[Records for locating displayed items]
* * * * *

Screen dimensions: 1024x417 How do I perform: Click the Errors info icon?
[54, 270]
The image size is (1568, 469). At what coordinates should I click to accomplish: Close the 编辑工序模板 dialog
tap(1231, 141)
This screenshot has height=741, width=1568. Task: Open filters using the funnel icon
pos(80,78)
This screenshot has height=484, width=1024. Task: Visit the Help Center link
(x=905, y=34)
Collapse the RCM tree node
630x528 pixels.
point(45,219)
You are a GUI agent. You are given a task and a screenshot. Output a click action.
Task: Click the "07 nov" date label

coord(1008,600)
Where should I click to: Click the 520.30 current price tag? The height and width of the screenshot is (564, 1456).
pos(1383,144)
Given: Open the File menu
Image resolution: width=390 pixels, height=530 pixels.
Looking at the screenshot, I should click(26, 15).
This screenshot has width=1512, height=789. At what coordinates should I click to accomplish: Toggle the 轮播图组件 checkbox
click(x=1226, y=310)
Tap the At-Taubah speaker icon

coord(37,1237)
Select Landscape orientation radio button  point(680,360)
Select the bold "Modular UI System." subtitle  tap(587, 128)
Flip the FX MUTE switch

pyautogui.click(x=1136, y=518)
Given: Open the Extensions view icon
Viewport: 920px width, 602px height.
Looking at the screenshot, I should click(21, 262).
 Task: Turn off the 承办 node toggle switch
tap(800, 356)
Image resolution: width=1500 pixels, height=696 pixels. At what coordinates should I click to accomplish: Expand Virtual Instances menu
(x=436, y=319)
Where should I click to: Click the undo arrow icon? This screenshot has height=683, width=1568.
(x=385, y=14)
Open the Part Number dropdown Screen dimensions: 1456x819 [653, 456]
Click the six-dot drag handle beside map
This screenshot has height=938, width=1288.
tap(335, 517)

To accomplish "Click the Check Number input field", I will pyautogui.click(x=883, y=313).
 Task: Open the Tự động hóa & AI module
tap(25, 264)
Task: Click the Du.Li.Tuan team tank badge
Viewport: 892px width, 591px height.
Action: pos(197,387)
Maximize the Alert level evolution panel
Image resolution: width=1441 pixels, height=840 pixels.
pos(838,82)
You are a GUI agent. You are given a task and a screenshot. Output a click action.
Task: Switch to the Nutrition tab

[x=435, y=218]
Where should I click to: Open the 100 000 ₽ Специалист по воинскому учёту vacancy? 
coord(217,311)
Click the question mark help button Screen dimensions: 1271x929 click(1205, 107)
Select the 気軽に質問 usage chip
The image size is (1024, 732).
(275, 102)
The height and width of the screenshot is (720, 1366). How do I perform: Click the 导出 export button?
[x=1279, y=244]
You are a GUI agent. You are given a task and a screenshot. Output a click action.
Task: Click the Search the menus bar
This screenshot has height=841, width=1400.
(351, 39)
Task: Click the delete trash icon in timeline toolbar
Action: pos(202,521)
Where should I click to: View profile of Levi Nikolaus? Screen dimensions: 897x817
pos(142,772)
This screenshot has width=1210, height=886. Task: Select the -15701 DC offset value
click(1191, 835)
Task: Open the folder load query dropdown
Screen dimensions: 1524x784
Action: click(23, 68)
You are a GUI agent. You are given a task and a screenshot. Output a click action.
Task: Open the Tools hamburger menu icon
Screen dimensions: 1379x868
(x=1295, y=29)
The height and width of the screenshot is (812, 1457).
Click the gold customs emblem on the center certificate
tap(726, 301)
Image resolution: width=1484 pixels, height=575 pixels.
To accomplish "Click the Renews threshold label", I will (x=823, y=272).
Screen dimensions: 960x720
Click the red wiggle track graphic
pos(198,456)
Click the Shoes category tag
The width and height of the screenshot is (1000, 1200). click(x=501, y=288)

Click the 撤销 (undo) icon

* * * * *

#### REQUIRED TASK
Please duplicate the records above from the line with "Where should I click to: Click the 520.30" up to and including the line with "pyautogui.click(x=1136, y=518)".

#### ANSWER FOR THIS EXERCISE
Where should I click to: Click the 520.30 current price tag? The height and width of the screenshot is (564, 1456).
pos(1383,144)
Given: Open the File menu
Image resolution: width=390 pixels, height=530 pixels.
Looking at the screenshot, I should click(26, 15).
This screenshot has width=1512, height=789. At what coordinates should I click to accomplish: Toggle the 轮播图组件 checkbox
click(x=1226, y=310)
Tap the At-Taubah speaker icon

coord(37,1237)
Select Landscape orientation radio button  point(680,360)
Select the bold "Modular UI System." subtitle  tap(587, 128)
Flip the FX MUTE switch

pyautogui.click(x=1136, y=518)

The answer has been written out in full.